- [Job] Pick out every line in the data below that contains the string "width" and copy those lines. Case counts.
--- begin ---
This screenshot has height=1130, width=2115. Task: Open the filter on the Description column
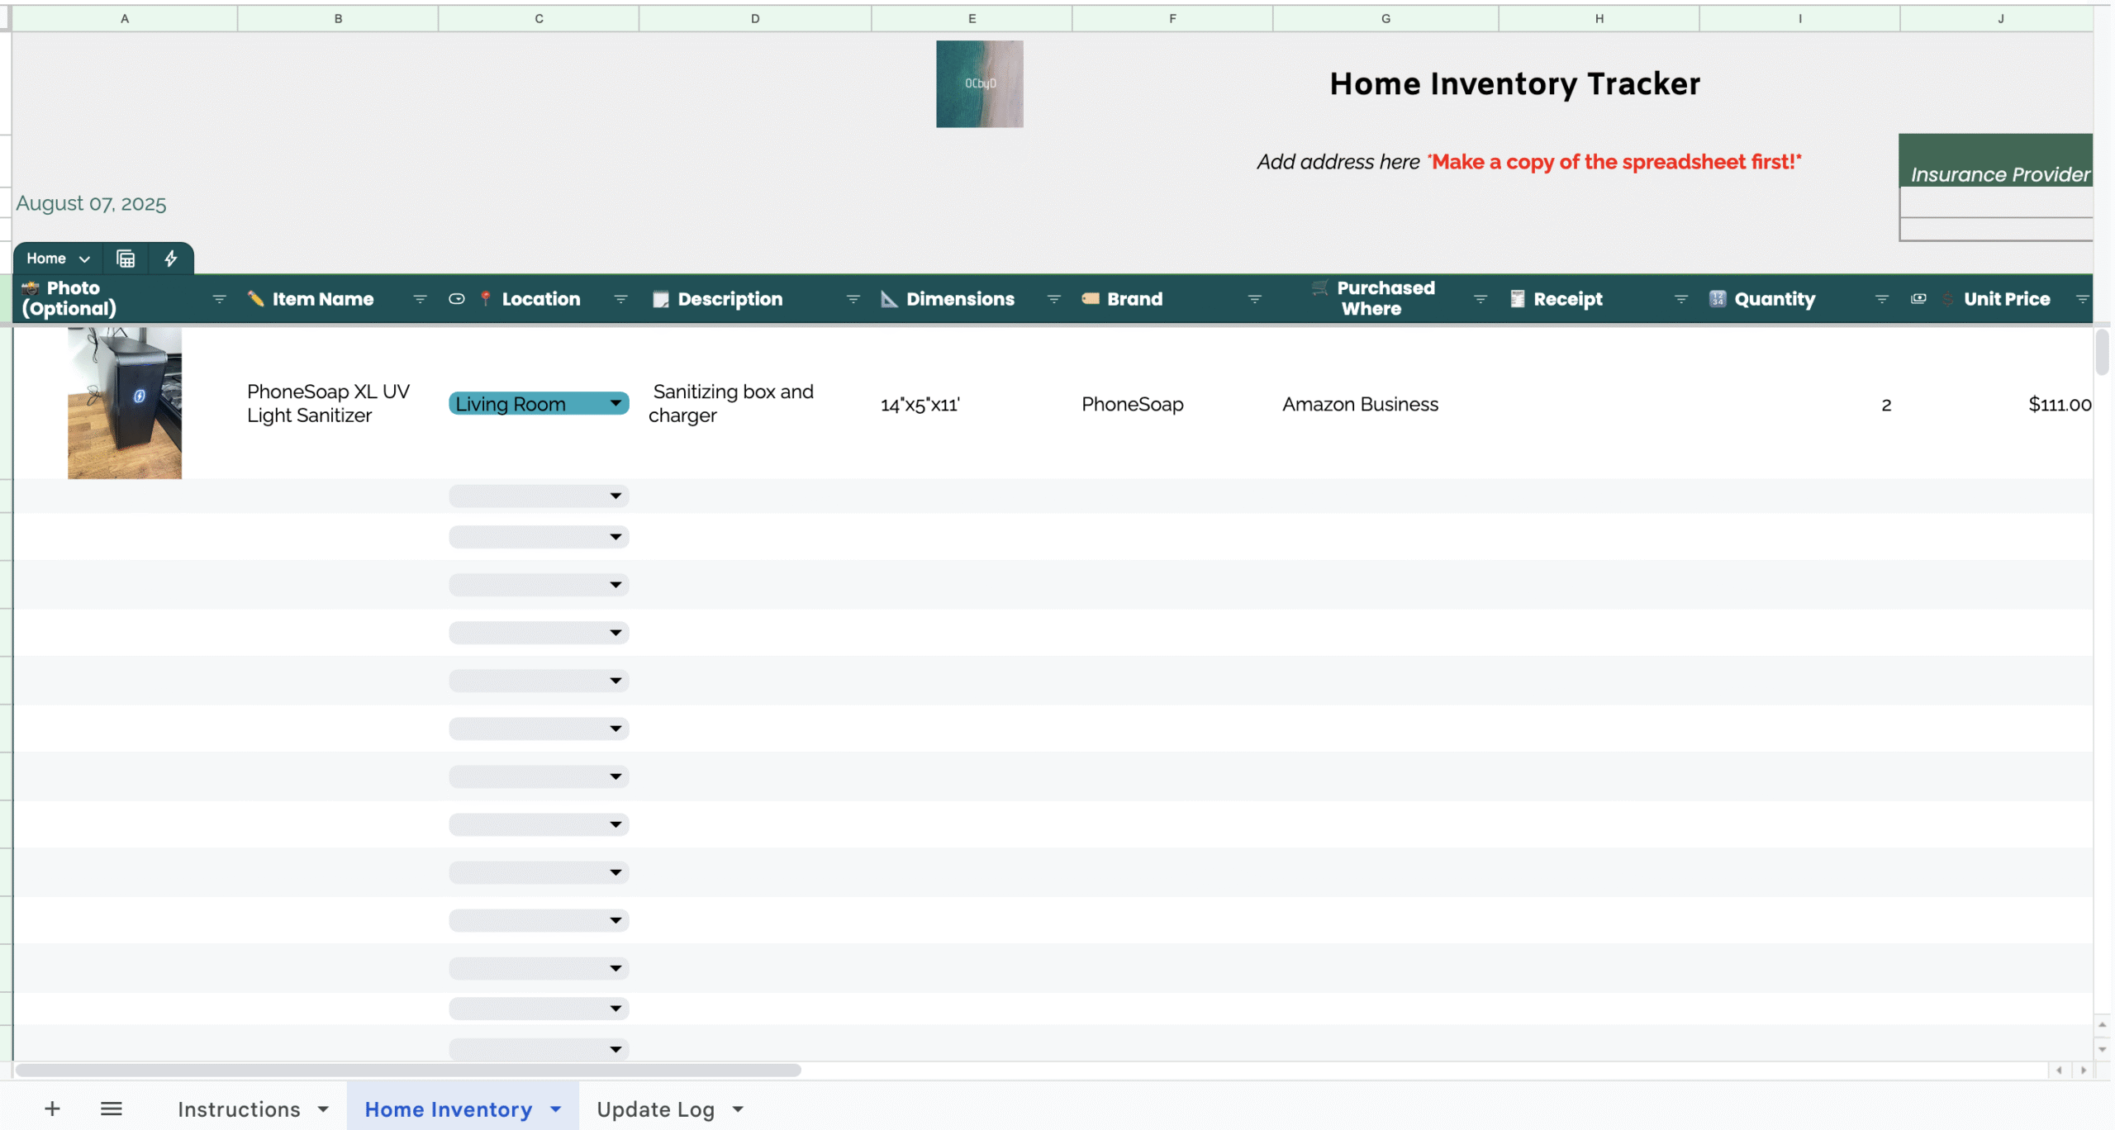click(x=853, y=299)
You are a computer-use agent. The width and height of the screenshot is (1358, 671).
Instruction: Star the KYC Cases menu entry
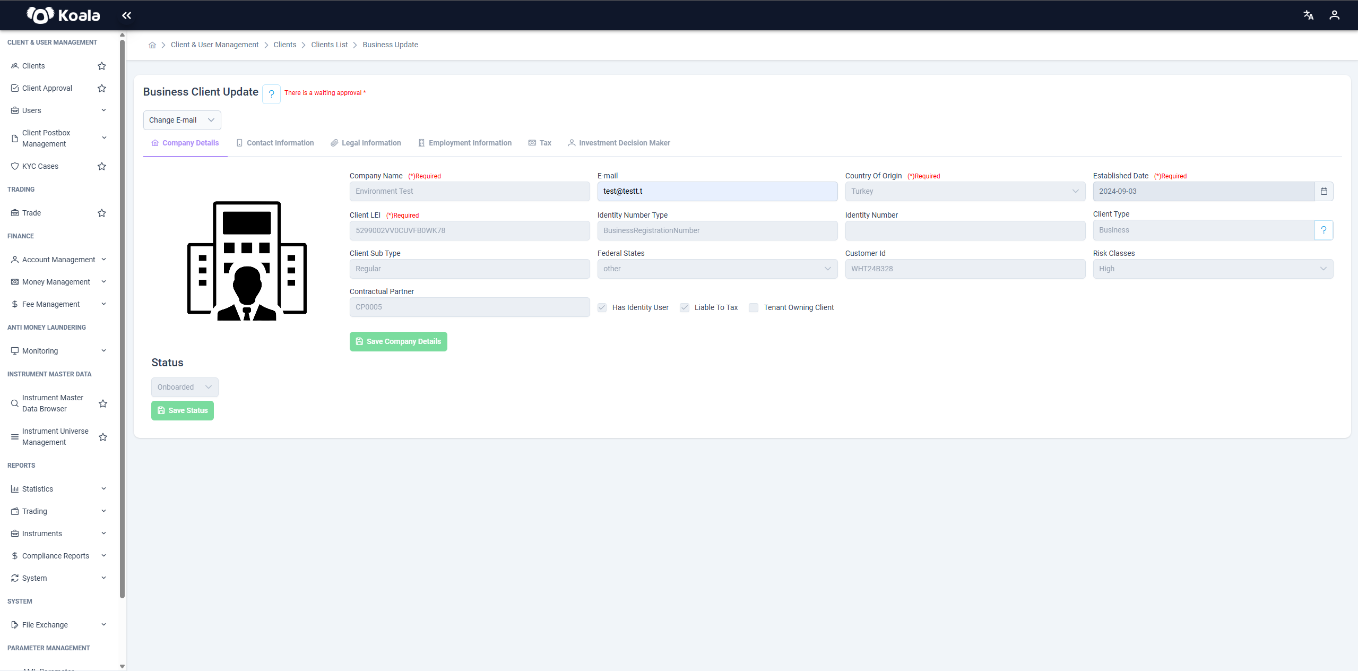click(102, 166)
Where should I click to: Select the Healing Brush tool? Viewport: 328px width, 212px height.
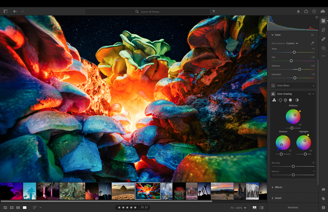[323, 39]
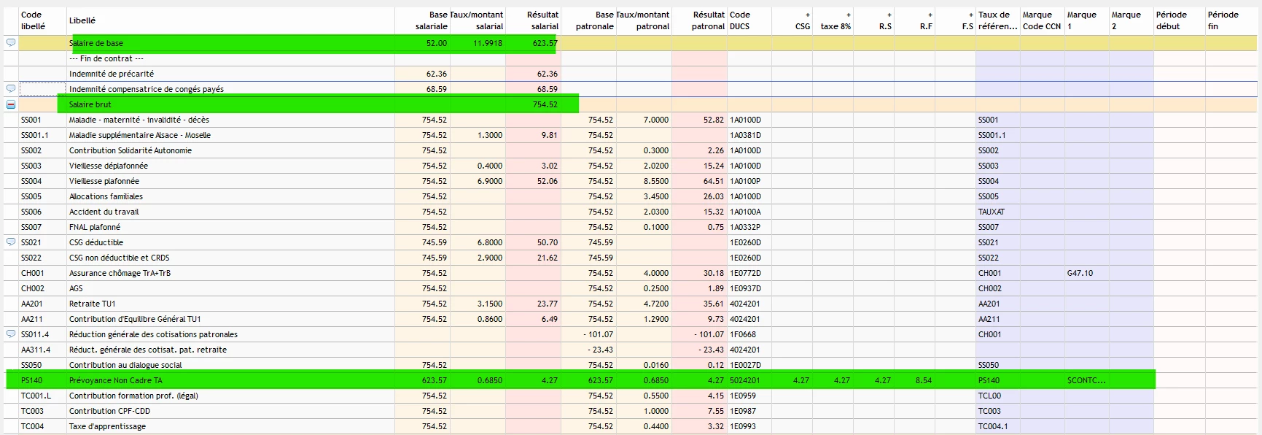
--- end ---
- [Answer to this exercise]
This screenshot has height=1130, width=2115. Task: Open the filter on the Description column
You are a computer-use agent. The width and height of the screenshot is (1358, 671).
Where should I click to: Select the Healing Brush tool? Viewport: 328px width, 212px height.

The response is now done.